METHODS OF BACTERIAL CULTURE
METHODS OF BACTERIAL CULTURE
Methods of bacterial culture used in the clinical laboratory include streak culture, lawn culture, stroke culture, stab culture, pour-plate culture, shake culture and liquid culture. Special methods are employed for culturing anaerobic bacteria. The sweep plate method is used for estimating bacteria in the dust on clothing.
1. Streak Culture (Surface Plating)
This method is routinely employed for the isolation of bacteria in pure culture from clinical specimens. A platinum loop is charged with the specimen to be cultured. Owing to the high cost of platinum, loops for routine work are made of nichrome resistance wire. The loop is flat, circular, and completely closed with a 2-4 mm internal diameter mounted on a handle. One loopful of the specimen is smeared thoroughly
over an area, on the surface of a well-dried plate, to give a well-inoculum or ‘well’. The loop is re-sterilized and drawn from the well in two or three parallel lines on to the fresh surface of the medium
This process is repeated several times. At each step, the inoculum is derived from the most distal part of the immediately preceding strokes. Plates are incubated in the inverted position with the lid underneath. On incubation, growth may be confluent at the site of original inoculation (well) but becomes progressively thinner, and well-separated colonies are obtained over the final series of streaks
2. Lawn Culture or Carpet Culture
Lawn cultures are prepared by flooding the surface of the plate with a liquid culture or suspension of the bacterium, pipetting off the excess inoculum, and incubating the plate. Alternatively, the surface of the plate may be inoculated by applying a swab soaked in the bacterial culture or suspension. After incubation, lawn culture provides a uniform growth of the bacterium.

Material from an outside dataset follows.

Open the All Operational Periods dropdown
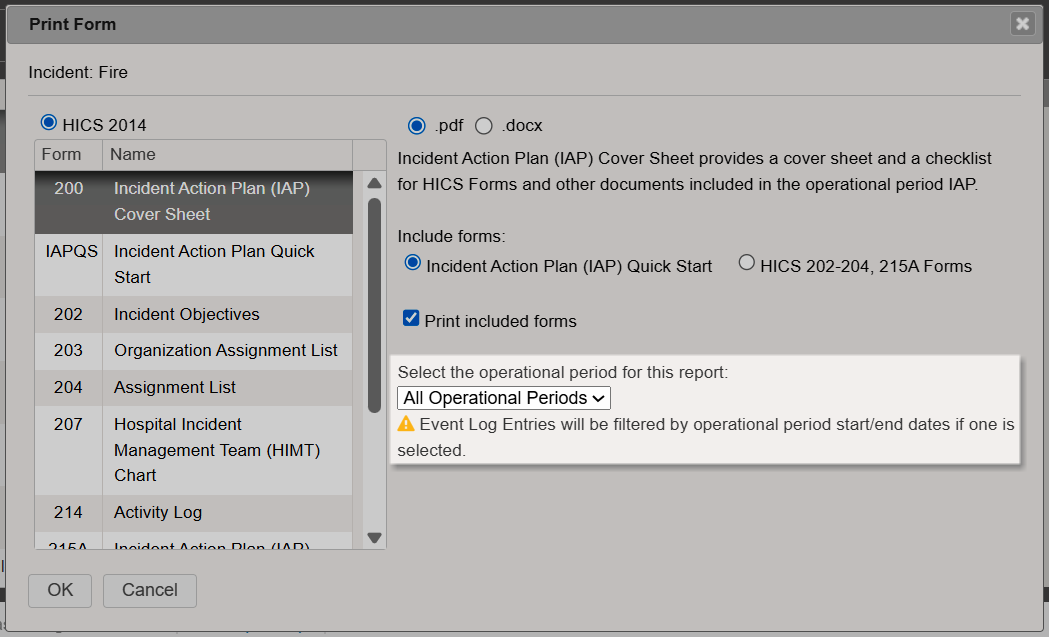 503,397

i. Antibiotic susceptibility testing: It is useful for antibiotic susceptibility testing by disk diffusion
ii. Bacteriophage typing.
3. Stroke Culture
Stroke culture is made in tubes containing agar slope or slant. Slopes are seeded by lightly smearing the surface of agar with a loop in a zig-zag pattern taking care not to cut the agar. It is employed for providing pure growth of the bacterium for slide agglutination and other diagnostic tests.
4. Stab Culture
The preparation of the stab cultures, a suitable medium such as nutrient gelatin or glucose agar is punctured with a long, straight, charged wire into the centre of the medium and withdrawing it in the same line to avoid splitting the medium. The medium is allowed to set, with the tube in the upright position, providing a flat surface at the top of the medium.
i. Mainly for demonstration of gelatin liquefaction.

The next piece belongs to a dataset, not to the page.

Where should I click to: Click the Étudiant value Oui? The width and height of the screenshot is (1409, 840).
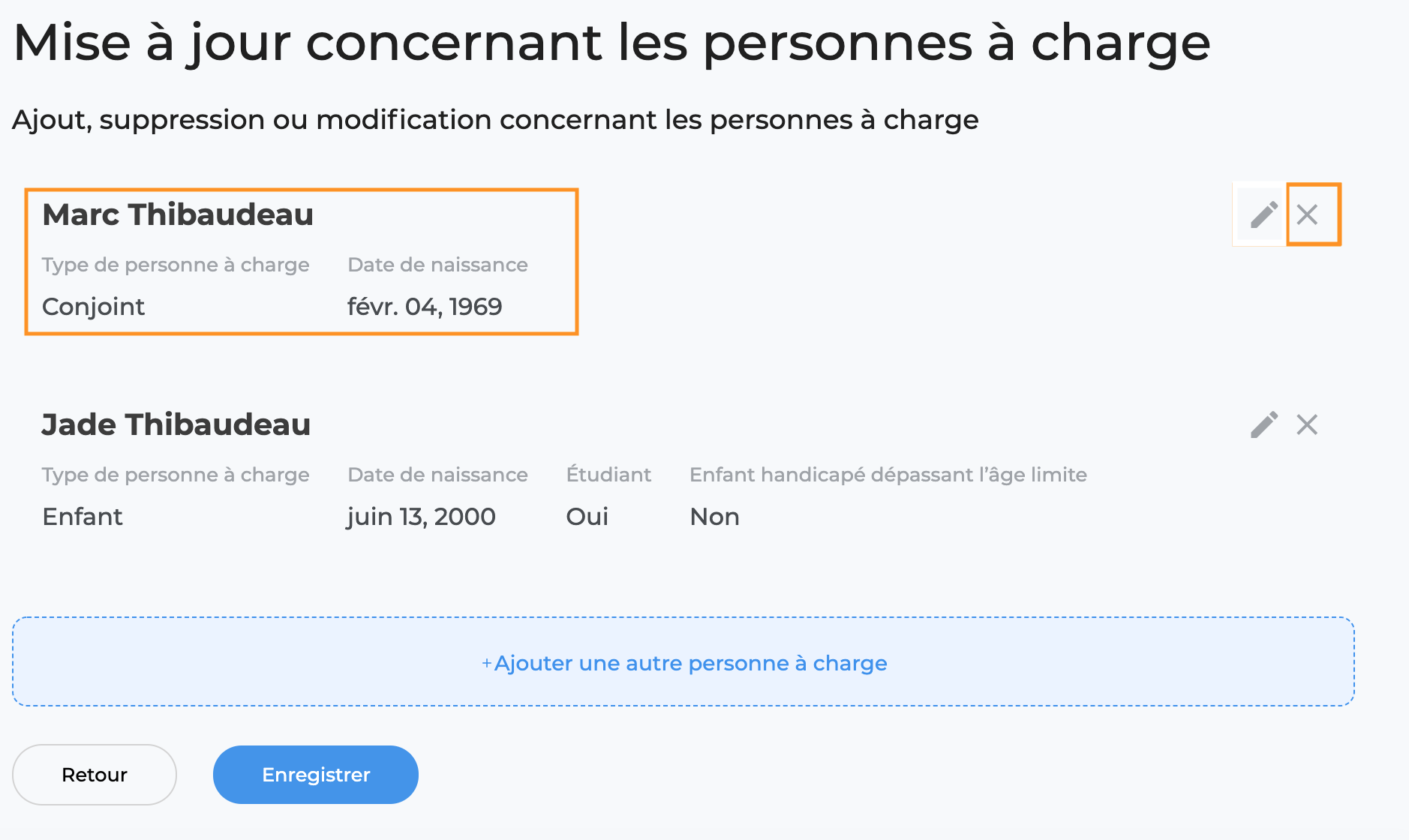click(x=587, y=517)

ii. Demonstration of oxygen requirement of the bacterium under study.
iii. For the maintenance of stock cultures.
iv. To study the motility of bacteria in semisolid agar.
This method is used for counting the number of living bacteria or groups of bacteria in liquid culture or suspension. A measured amount of the suspension is mixed with molten agar medium in a Petri dish. Either 1.0 ml or 0.1 ml of dilutions of the bacterial suspension is introduced into a Petri dish. The nutrient medium, in which the agar is kept liquid by holding it in a water bath at 45-50°C, is poured over the sample, which is then mixed into the medium by gentle agitation of the plate. When the agar solidifies, the plate is incubated inverted at 37°C for 48 hours, or most suitable for the species examined.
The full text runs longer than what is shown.